This paper is concerned with establishing a trace minimization principle for two Hermitian matrix pairs. Specifically, we will answer the question: when is $\inf_X\operatorname{tr}(\widehat AX^{\rm H}AX)$ subject to $\widehat BX^{\rm H}BX=I$ (the identity matrix of apt size) finite? Sufficient and necessary conditions are obtained and, when the infimum is finite, an explicit formula for it is presented in terms of the finite eigenvalues of the matrix pairs. Our results extend Fan's trace minimization principle (1949) for a Hermitian matrix, a minimization principle of Kova\v{c}-Striko and Veseli\'c (1995) for a Hermitian matrix pair, and most recent ones by the authors and their collaborators for a Hermitian matrix pair and a Hermitian matrix.

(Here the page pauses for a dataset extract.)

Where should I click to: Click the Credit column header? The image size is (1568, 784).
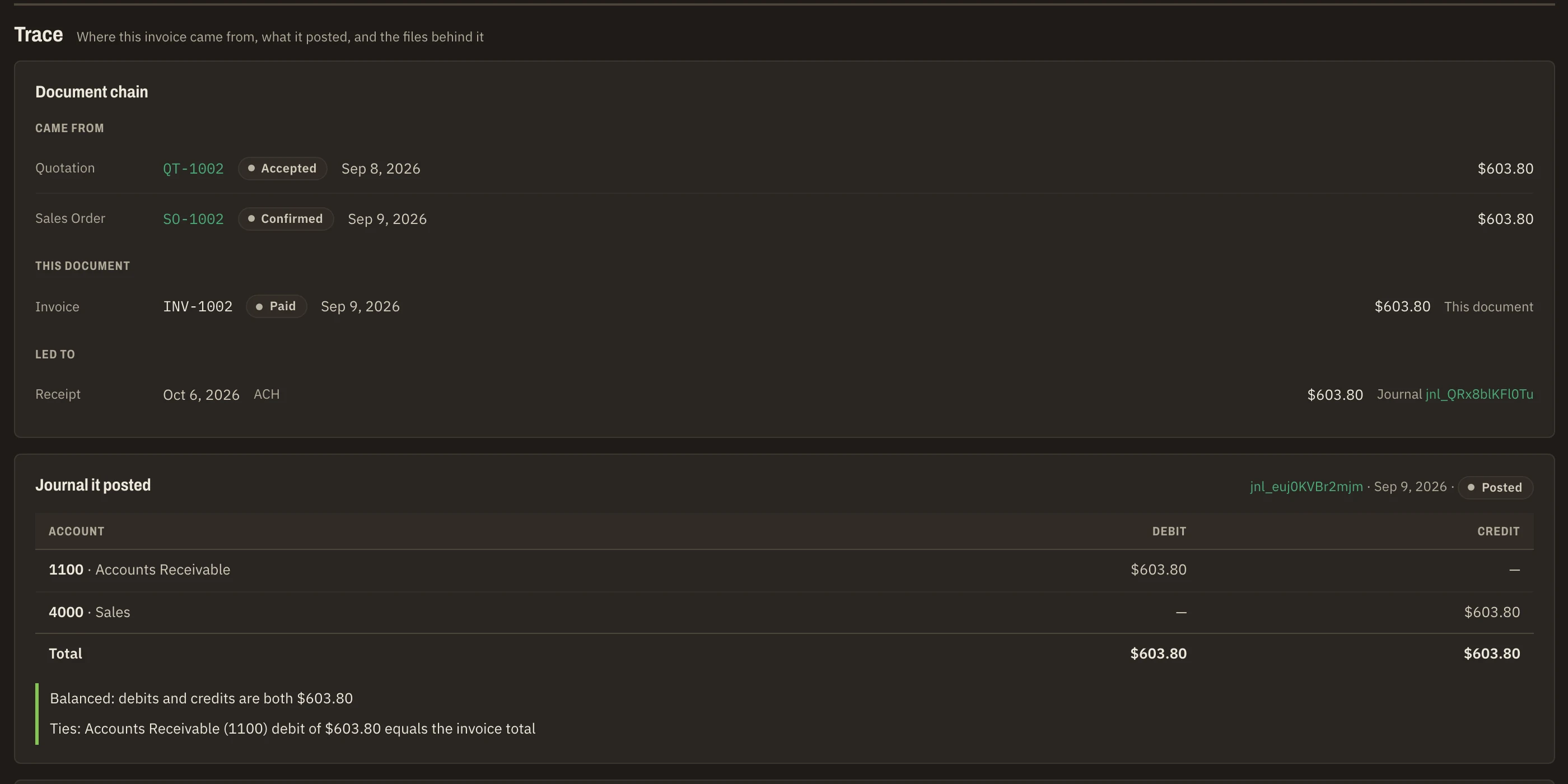(x=1498, y=531)
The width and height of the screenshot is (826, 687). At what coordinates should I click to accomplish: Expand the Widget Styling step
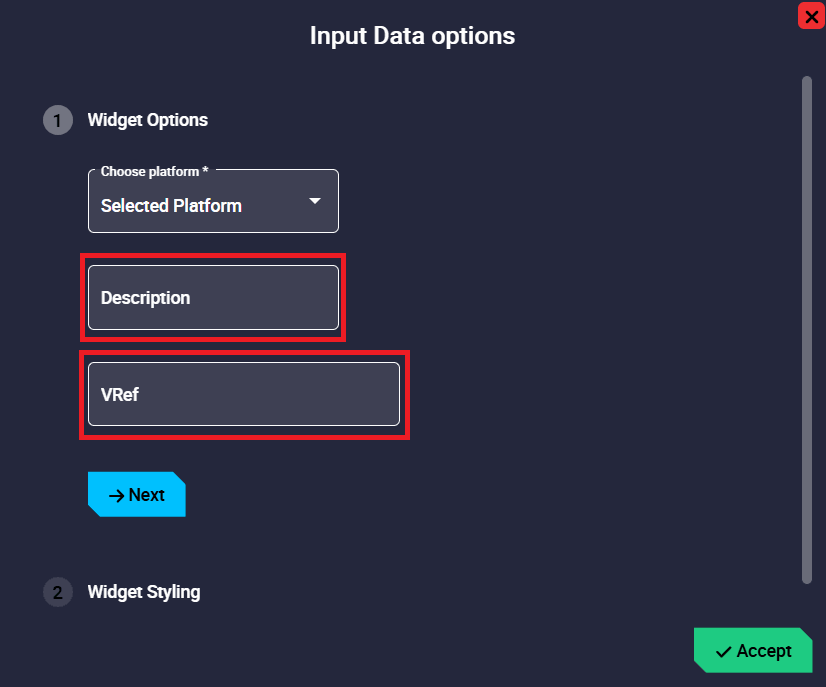click(x=144, y=592)
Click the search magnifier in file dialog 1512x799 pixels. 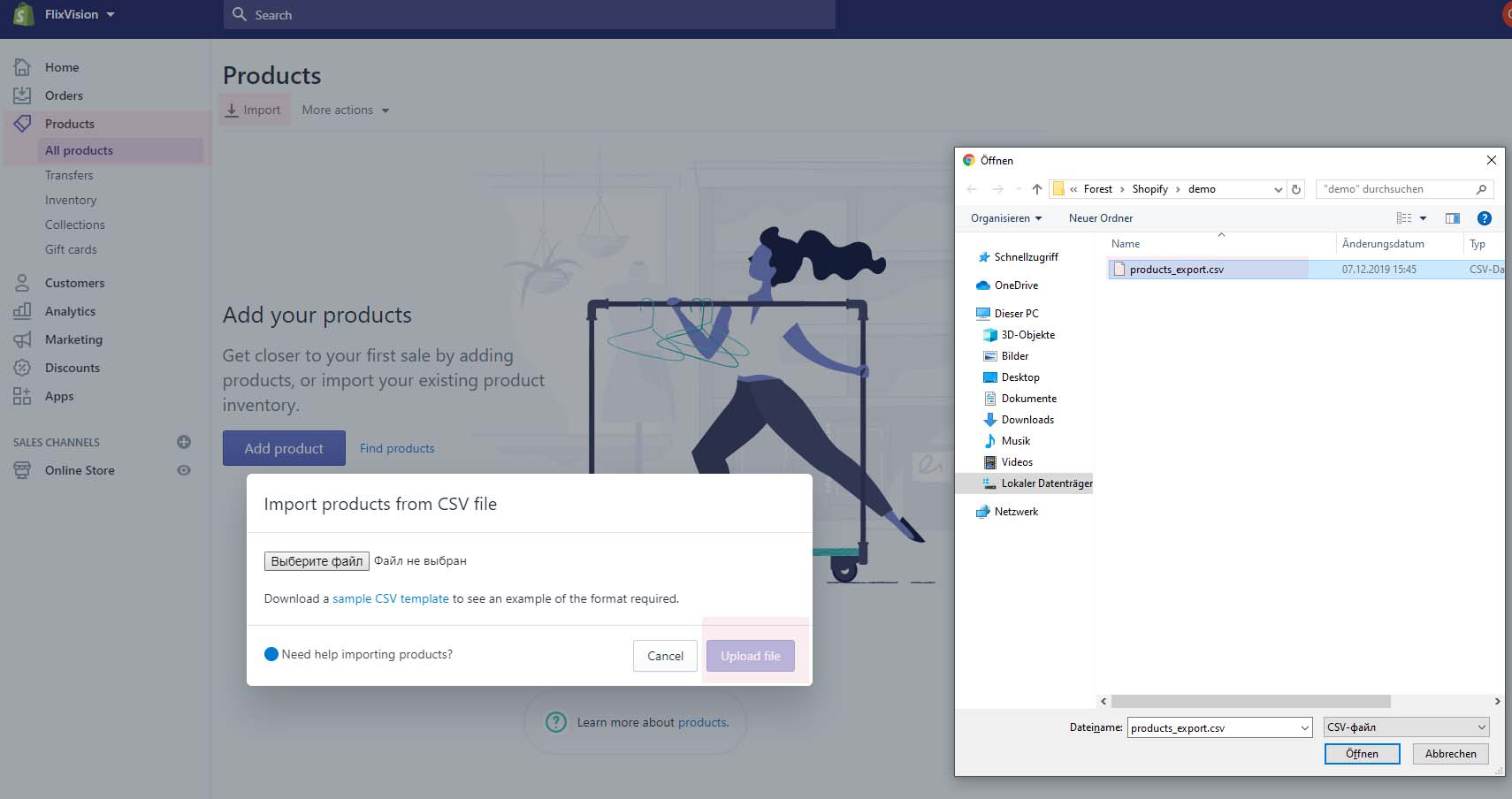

翻译：本文旨在建立两个厄米矩阵对的迹最小化原理。具体地，我们将回答：当$\widehat BX^{\rm H}BX=I$（适当大小的单位矩阵）时，$\inf_X\operatorname{tr}(\widehat AX^{\rm H}AX)$何时是有限的？我们给出了充分必要条件，并且当下确界有限时，我们利用矩阵对的有限特征值给出了其显式表达式。我们的结果推广了厄米矩阵的Fan迹最小化原理（1949）、Kovač-Striko和Veselić（1995）关于厄米矩阵对的最小化原理，以及作者及其合作者最近关于厄米矩阵对和厄米矩阵的结果。